Job offers to increase, no euphoria yet
By
siliconindia | Tuesday, 05 January 2010, 14:48 IST
New Delhi: Although the recruiters estimate that on-campus job offers will be better this year than in 2009, but they do not see a return yet to the giddy times of the earlier years in 2007 and 2008. In several business schools, the on-campus job offers begin this week in business schools for those with job experience and continue in February for others, reports Mint.
"Last year, people were overly cautious," said Santrupt Misra, who heads human resources (HR) for the cement-to-telecom Aditya Birla Group. He expects hiring in the placement season of 2010 to be a "more realistic reflection of the economic situation of India." With the reviving market, the institutes are also gearing up for a spread-out process than earlier so they would have more time with the candidates.
Misra will visit six campuses - the Indian Institutes of Management (IIMs) at Ahmedabad, Bangalore, Kolkata and Lucknow; the Indian School of Business (ISB) in Hyderabad; and the XLRI School of Business and Human Resources, Jamshedpur - to recruit 15-20 graduates for the group, with a mix of experienced hires and those seeking work for the first time. The Aditya Birla Group's various businesses will hire around a hundred graduates. These hiring numbers are roughly the same as last year, said Misra. He expects hiring to increase compared with 2009, but not reach the levels of 2007 and 2008. "Going up against what? Last year was very bad," said Misra. Based on lessons learnt earlier, campuses and recruiters are preparing for saner hiring practices.
For istance, IIM Ahmedabad (IIM-A) will abolish the system of slotting recruiters into a couple of days and making candidates rush from one interview to the next. The premier school wants a more spread-out hiring season. So it will invite companies over weekends in cohorts or groups with similar job profiles on offer, beginning February. Also, an IIM Calcutta student, who deals with media queries, said her school is discussing with the IIMs in Ahmedabad and Bangalore not just the dates of final placements, but also changes in the process. IIMs in the three cities coordinate their hiring process to give recruiters time to travel.
"The day process led to great pressure on firms to make offers early and on students to accept offers on the spot," IIM-A said in a press release after a meeting with recruiters in Mumbai last month. "The cohort-based system will allow more time to the recruiters per student."

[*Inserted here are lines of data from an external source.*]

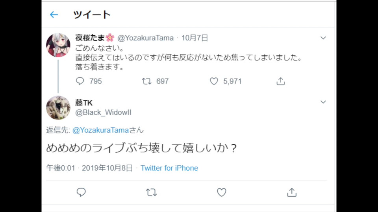The height and width of the screenshot is (212, 378).
Task: Click the 10月7日 tweet date
Action: click(195, 38)
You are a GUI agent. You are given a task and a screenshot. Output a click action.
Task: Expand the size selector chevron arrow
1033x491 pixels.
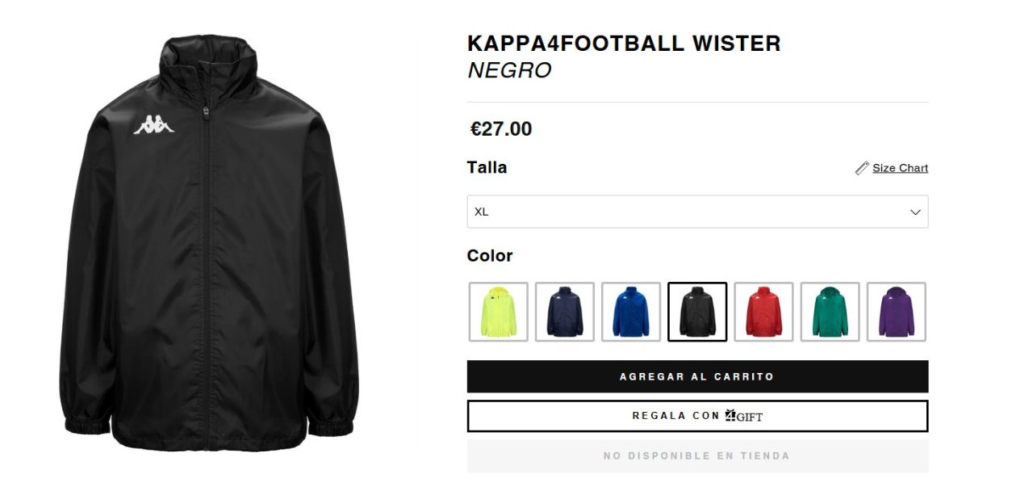pyautogui.click(x=915, y=212)
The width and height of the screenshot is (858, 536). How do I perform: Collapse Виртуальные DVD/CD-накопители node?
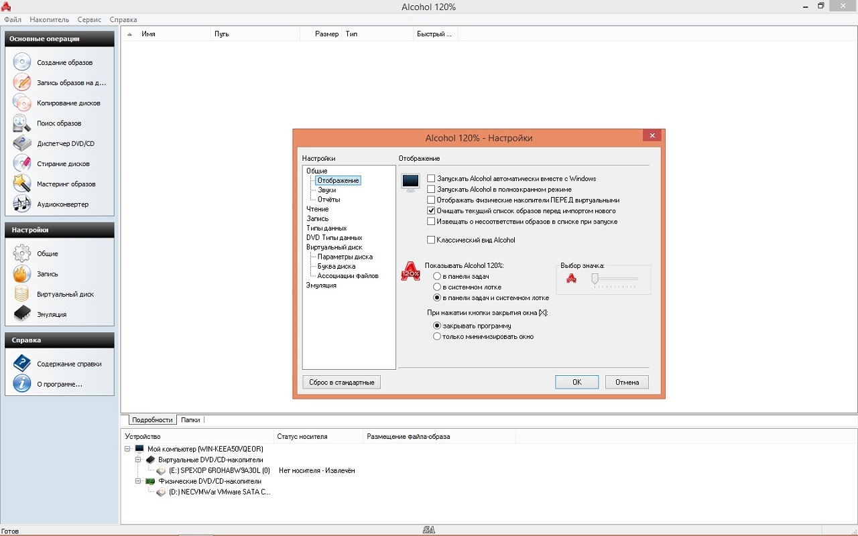click(x=139, y=460)
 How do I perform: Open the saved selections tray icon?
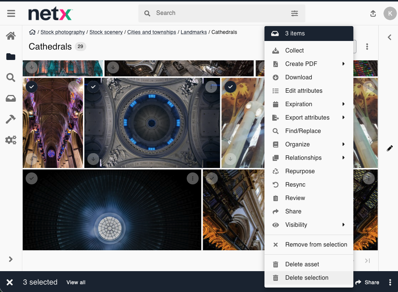[11, 98]
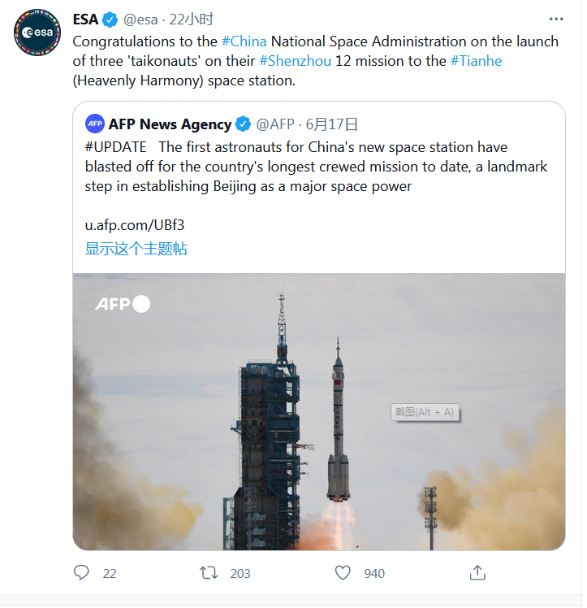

Recruiters tend to agree though they are waiting for more information on the new system and for it to be tested.
The biggest challenge the new process faces is whether the race to hire the top students will be slowed by spreading out the interviews. In the earlier system, investment banks and consultancies, invited on Day Zero, or the first day of recruitment, walked away with the so-called cream of the class.
"We are looking for not necessarily the topper," said Abhishek Malhotra, Partner at Booz and Co., an international consulting firm with plans to hire at the IIMs in Ahmedabad and Bangalore, and at ISB. "(We want candidates with) demonstrated leadership abilities over and beyond what the campus requires." Malhotra said he often asks candidates what they have done that cannot be reduced to a number.
Some recruiters say they are making their own rules to be less pushy. The Mahindra Group said it will not attach any clause to its pre-placement job offers (PPOs) for the first time. This will allow candidates who have got PPOs from the group to sit for interviews with other recruiters as well. Companies make PPOs to summer interns who have done impressive work.
It is not immediately clear if the B-schools will allow such freedom. Last year, as jobs dried up and campuses took a bad hit due to the Wall Street melt-down and conservative hiring by Indian companies, a few schools made it mandatory for graduates to accept PPOs and drop out of the placement process to make room for their peers. However, IIM-A's Student Placement Coordinator Vivek Jain declined to share information on the PPO rules.